Pure Vanadium is unalloyed vanadium, a bright blue-silver-grey transition metal. This datasheet presents the material within the American (ASTM / UNS) standard system.
Vanadium is a refractory-class metal valued for its high melting point, good strength, low density relative to other refractory metals, low thermal-neutron-capture cross-section, and good compatibility with liquid alkali metals, which makes it of particular interest for nuclear fusion first-wall and fission cladding research. It is ductile when pure and work-hardens with cold work, but is sensitive to embrittlement by interstitial oxygen, nitrogen and hydrogen and oxidises in air above about 300 °C. The vast majority of vanadium production goes into ferrovanadium and steel micro-alloying; pure vanadium metal is supplied to commercial purity grades (typically 99.5% or 99.9%) for specialty use. It is supplied in the annealed condition.
Typical applications include alloying master metal and additions, vanadium-alloy research for nuclear systems, superconductor and chemical uses, and specialty high-temperature components.
| Property | Value | Unit |
|---|---|---|
| Density | 6.11 | g/cm³ |
| Melting point | 1910 | °C |
| Elastic modulus | 128 | GPa |
| Coefficient of thermal expansion (20–100 °C) | 8.4 | µm/m·°C |
| Thermal conductivity (20 °C) | 30.7 | W/m·K |
| Specific heat (20 °C) | 489 | J/kg·K |
| Structure | Body-centred cubic (BCC) | — |
| Element | Symbol | Min % | Max % | Role in Alloy |
|---|---|---|---|---|
| Vanadium | V | 99.5 | — | Base element |
| Iron | Fe | — | 0.10 | Residual impurity |
| Oxygen | O | — | 0.10 | Interstitial impurity |
| Carbon | C | — | 0.05 | Interstitial impurity |
| Silicon | Si | — | 0.05 | Residual impurity |
| Nitrogen | N | — | 0.03 | Interstitial impurity |
| Hydrogen | H | — | 0.005 | Interstitial impurity |
Annealed condition, typical values for commercial-purity vanadium.

# Dataset section:
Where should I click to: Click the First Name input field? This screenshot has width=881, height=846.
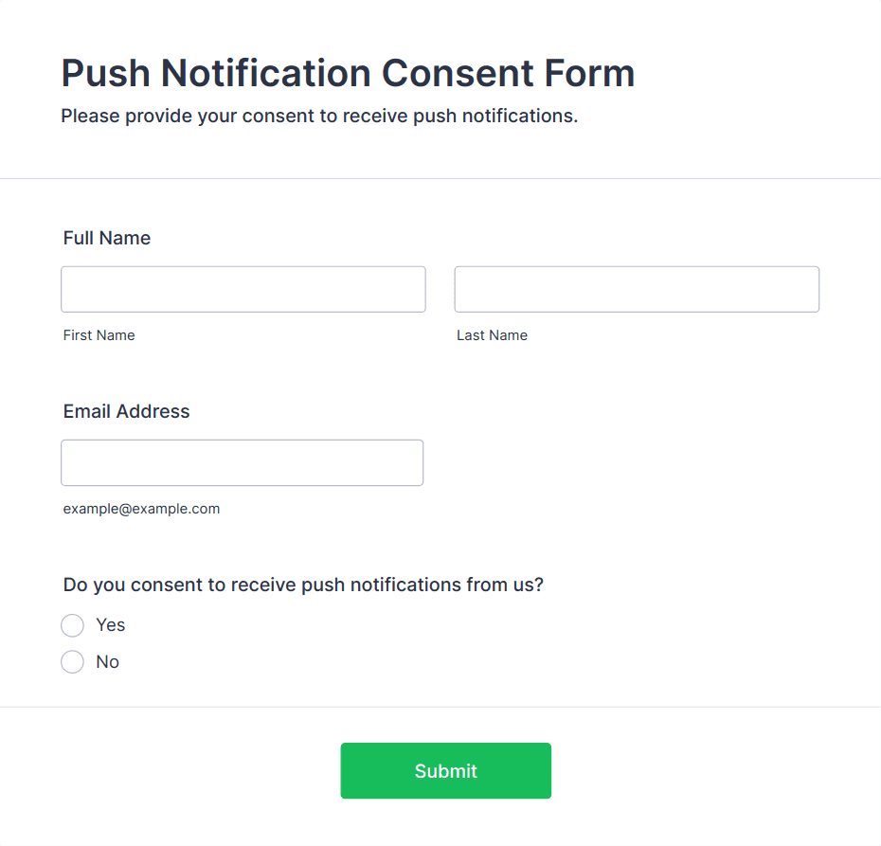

# Directions:
• a. According to the vanadium datasheet, above roughly what temperature does vanadium oxidize in air?
• b. Return, word for word, the part of the vanadium datasheet that opens with the words containing "Vanadium is a" and closes with "the annealed condition.".
The listing has no connection to the vanadium datasheet.

# Expected answers:
• a. About 300 °C.

• b.
Vanadium is a refractory-class metal valued for its high melting point, good strength, low density relative to other refractory metals, low thermal-neutron-capture cross-section, and good compatibility with liquid alkali metals, which makes it of particular interest for nuclear fusion first-wall and fission cladding research. It is ductile when pure and work-hardens with cold work, but is sensitive to embrittlement by interstitial oxygen, nitrogen and hydrogen and oxidises in air above about 300 °C. The vast majority of vanadium production goes into ferrovanadium and steel micro-alloying; pure vanadium metal is supplied to commercial purity grades (typically 99.5% or 99.9%) for specialty use. It is supplied in the annealed condition.